### TASK OBJECTIVE
Every entry in the data below needs to be repeated exactly.

### STORED DATA
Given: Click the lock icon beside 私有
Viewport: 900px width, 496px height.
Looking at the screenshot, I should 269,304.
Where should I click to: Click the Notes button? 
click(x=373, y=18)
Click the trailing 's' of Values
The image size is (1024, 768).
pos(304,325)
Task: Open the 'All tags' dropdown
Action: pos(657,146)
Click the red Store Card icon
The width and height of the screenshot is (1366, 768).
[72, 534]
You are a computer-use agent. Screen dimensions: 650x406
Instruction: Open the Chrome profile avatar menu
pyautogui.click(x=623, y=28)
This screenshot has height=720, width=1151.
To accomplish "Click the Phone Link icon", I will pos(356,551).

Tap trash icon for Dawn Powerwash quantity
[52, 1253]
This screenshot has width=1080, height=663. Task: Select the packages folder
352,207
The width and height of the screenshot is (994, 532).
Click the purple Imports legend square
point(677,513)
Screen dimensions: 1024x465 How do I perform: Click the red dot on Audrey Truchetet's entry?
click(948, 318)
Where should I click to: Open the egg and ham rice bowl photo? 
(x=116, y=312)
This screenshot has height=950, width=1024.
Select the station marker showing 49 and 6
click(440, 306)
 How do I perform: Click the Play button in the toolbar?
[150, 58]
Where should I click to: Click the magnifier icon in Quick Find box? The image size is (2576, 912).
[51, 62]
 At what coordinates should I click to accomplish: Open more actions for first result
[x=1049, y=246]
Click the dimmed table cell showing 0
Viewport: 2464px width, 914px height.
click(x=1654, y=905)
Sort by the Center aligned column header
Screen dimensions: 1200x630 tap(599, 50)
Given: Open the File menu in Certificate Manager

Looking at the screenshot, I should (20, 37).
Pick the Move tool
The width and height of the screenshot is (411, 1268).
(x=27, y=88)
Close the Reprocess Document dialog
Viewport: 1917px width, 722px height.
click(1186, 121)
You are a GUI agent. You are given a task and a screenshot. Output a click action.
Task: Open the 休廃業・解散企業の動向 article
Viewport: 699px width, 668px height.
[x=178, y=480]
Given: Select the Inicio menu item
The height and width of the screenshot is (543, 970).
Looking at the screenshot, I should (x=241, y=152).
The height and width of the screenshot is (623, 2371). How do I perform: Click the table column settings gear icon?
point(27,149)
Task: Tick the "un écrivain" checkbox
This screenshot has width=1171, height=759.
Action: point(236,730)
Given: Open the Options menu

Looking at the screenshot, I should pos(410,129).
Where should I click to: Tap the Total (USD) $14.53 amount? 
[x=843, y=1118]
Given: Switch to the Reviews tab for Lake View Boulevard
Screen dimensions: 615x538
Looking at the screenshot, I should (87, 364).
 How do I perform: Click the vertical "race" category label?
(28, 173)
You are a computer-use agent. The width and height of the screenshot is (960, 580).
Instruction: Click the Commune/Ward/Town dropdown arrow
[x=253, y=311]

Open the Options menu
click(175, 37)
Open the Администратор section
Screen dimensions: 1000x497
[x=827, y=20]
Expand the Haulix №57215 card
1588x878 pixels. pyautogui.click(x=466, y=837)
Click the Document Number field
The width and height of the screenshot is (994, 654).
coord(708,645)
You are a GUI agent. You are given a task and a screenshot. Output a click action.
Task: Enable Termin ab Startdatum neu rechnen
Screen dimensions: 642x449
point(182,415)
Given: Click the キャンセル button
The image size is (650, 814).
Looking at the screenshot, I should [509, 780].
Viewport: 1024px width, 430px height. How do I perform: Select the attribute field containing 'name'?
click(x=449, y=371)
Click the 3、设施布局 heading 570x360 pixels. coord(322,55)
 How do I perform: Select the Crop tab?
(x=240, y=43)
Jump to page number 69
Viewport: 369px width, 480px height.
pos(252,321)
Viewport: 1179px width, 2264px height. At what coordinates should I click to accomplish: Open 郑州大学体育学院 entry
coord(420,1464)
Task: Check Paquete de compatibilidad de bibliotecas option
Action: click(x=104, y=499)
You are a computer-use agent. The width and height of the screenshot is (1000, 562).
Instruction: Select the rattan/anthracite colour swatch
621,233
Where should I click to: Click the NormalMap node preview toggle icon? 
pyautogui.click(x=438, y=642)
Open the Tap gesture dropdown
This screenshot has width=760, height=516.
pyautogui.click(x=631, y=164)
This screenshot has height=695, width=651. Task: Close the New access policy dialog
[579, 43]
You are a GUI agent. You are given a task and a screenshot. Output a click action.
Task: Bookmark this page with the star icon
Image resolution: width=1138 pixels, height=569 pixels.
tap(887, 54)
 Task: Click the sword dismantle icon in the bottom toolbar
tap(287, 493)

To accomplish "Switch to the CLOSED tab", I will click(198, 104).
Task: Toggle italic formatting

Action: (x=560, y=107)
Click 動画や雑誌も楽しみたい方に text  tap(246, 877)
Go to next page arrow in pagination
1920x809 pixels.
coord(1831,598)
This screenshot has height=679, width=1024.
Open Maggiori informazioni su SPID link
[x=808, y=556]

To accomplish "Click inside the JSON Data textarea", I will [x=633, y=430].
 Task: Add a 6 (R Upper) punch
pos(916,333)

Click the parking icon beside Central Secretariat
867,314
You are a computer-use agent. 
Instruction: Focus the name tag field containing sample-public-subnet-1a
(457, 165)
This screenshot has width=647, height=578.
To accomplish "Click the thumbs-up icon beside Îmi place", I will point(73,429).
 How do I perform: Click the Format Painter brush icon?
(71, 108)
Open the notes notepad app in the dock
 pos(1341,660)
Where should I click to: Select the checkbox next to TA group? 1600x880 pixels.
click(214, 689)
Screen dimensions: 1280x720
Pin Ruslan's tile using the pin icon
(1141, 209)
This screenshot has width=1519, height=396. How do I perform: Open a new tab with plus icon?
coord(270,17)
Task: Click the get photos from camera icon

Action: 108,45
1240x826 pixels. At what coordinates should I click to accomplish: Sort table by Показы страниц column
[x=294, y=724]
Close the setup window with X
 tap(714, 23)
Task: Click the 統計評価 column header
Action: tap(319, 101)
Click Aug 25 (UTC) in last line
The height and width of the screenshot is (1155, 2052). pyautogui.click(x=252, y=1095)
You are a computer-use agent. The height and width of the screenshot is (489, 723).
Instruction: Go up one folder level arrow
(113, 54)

### WRITTEN SOLUTION
Given: Click the lock icon beside 私有
Viewport: 900px width, 496px height.
Looking at the screenshot, I should 269,304.
Where should I click to: Click the Notes button? 
click(x=373, y=18)
Click the trailing 's' of Values
The image size is (1024, 768).
pos(304,325)
Task: Open the 'All tags' dropdown
Action: pos(657,146)
Click the red Store Card icon
The width and height of the screenshot is (1366, 768).
[72, 534]
You are a computer-use agent. Screen dimensions: 650x406
Instruction: Open the Chrome profile avatar menu
pyautogui.click(x=623, y=28)
This screenshot has height=720, width=1151.
To accomplish "Click the Phone Link icon", I will pos(356,551).

Tap trash icon for Dawn Powerwash quantity
[52, 1253]
This screenshot has width=1080, height=663. Task: Select the packages folder
352,207
The width and height of the screenshot is (994, 532).
Click the purple Imports legend square
point(677,513)
Screen dimensions: 1024x465 How do I perform: Click the red dot on Audrey Truchetet's entry?
click(948, 318)
Where should I click to: Open the egg and ham rice bowl photo? 
(x=116, y=312)
This screenshot has height=950, width=1024.
Select the station marker showing 49 and 6
click(440, 306)
 How do I perform: Click the Play button in the toolbar?
[150, 58]
Where should I click to: Click the magnifier icon in Quick Find box? The image size is (2576, 912).
[51, 62]
 At what coordinates should I click to accomplish: Open more actions for first result
[x=1049, y=246]
Click the dimmed table cell showing 0
Viewport: 2464px width, 914px height.
click(x=1654, y=905)
Sort by the Center aligned column header
Screen dimensions: 1200x630 tap(599, 50)
Given: Open the File menu in Certificate Manager

Looking at the screenshot, I should (20, 37).
Pick the Move tool
The width and height of the screenshot is (411, 1268).
(x=27, y=88)
Close the Reprocess Document dialog
Viewport: 1917px width, 722px height.
click(1186, 121)
You are a GUI agent. You are given a task and a screenshot. Output a click action.
Task: Open the 休廃業・解散企業の動向 article
Viewport: 699px width, 668px height.
[x=178, y=480]
Given: Select the Inicio menu item
The height and width of the screenshot is (543, 970).
Looking at the screenshot, I should (x=241, y=152).
The height and width of the screenshot is (623, 2371). How do I perform: Click the table column settings gear icon?
point(27,149)
Task: Tick the "un écrivain" checkbox
This screenshot has width=1171, height=759.
Action: point(236,730)
Given: Open the Options menu

Looking at the screenshot, I should pos(410,129).
Where should I click to: Tap the Total (USD) $14.53 amount? 
[x=843, y=1118]
Given: Switch to the Reviews tab for Lake View Boulevard
Screen dimensions: 615x538
Looking at the screenshot, I should (87, 364).
 How do I perform: Click the vertical "race" category label?
(28, 173)
You are a computer-use agent. The width and height of the screenshot is (960, 580).
Instruction: Click the Commune/Ward/Town dropdown arrow
[x=253, y=311]

Open the Options menu
click(175, 37)
Open the Администратор section
Screen dimensions: 1000x497
[x=827, y=20]
Expand the Haulix №57215 card
1588x878 pixels. pyautogui.click(x=466, y=837)
Click the Document Number field
The width and height of the screenshot is (994, 654).
coord(708,645)
You are a GUI agent. You are given a task and a screenshot. Output a click action.
Task: Enable Termin ab Startdatum neu rechnen
Screen dimensions: 642x449
point(182,415)
Given: Click the キャンセル button
The image size is (650, 814).
Looking at the screenshot, I should [509, 780].
Viewport: 1024px width, 430px height. How do I perform: Select the attribute field containing 'name'?
click(x=449, y=371)
Click the 3、设施布局 heading 570x360 pixels. coord(322,55)
 How do I perform: Select the Crop tab?
(x=240, y=43)
Jump to page number 69
Viewport: 369px width, 480px height.
pos(252,321)
Viewport: 1179px width, 2264px height. At what coordinates should I click to accomplish: Open 郑州大学体育学院 entry
coord(420,1464)
Task: Check Paquete de compatibilidad de bibliotecas option
Action: click(x=104, y=499)
You are a computer-use agent. The width and height of the screenshot is (1000, 562).
Instruction: Select the rattan/anthracite colour swatch
621,233
Where should I click to: Click the NormalMap node preview toggle icon? 
pyautogui.click(x=438, y=642)
Open the Tap gesture dropdown
This screenshot has width=760, height=516.
pyautogui.click(x=631, y=164)
This screenshot has height=695, width=651. Task: Close the New access policy dialog
[579, 43]
You are a GUI agent. You are given a task and a screenshot. Output a click action.
Task: Bookmark this page with the star icon
Image resolution: width=1138 pixels, height=569 pixels.
tap(887, 54)
 Task: Click the sword dismantle icon in the bottom toolbar
tap(287, 493)

To accomplish "Switch to the CLOSED tab", I will click(198, 104).
Task: Toggle italic formatting

Action: (x=560, y=107)
Click 動画や雑誌も楽しみたい方に text  tap(246, 877)
Go to next page arrow in pagination
1920x809 pixels.
coord(1831,598)
This screenshot has height=679, width=1024.
Open Maggiori informazioni su SPID link
[x=808, y=556]

To accomplish "Click inside the JSON Data textarea", I will [x=633, y=430].
 Task: Add a 6 (R Upper) punch
pos(916,333)

Click the parking icon beside Central Secretariat
867,314
You are a computer-use agent. 
Instruction: Focus the name tag field containing sample-public-subnet-1a
(457, 165)
This screenshot has width=647, height=578.
To accomplish "Click the thumbs-up icon beside Îmi place", I will point(73,429).
 How do I perform: Click the Format Painter brush icon?
(71, 108)
Open the notes notepad app in the dock
 pos(1341,660)
Where should I click to: Select the checkbox next to TA group? 1600x880 pixels.
click(214, 689)
Screen dimensions: 1280x720
Pin Ruslan's tile using the pin icon
(1141, 209)
This screenshot has width=1519, height=396. How do I perform: Open a new tab with plus icon?
coord(270,17)
Task: Click the get photos from camera icon

Action: 108,45
1240x826 pixels. At what coordinates should I click to accomplish: Sort table by Показы страниц column
[x=294, y=724]
Close the setup window with X
 tap(714, 23)
Task: Click the 統計評価 column header
Action: tap(319, 101)
Click Aug 25 (UTC) in last line
The height and width of the screenshot is (1155, 2052). pyautogui.click(x=252, y=1095)
You are a computer-use agent. The height and width of the screenshot is (489, 723).
Instruction: Go up one folder level arrow
(113, 54)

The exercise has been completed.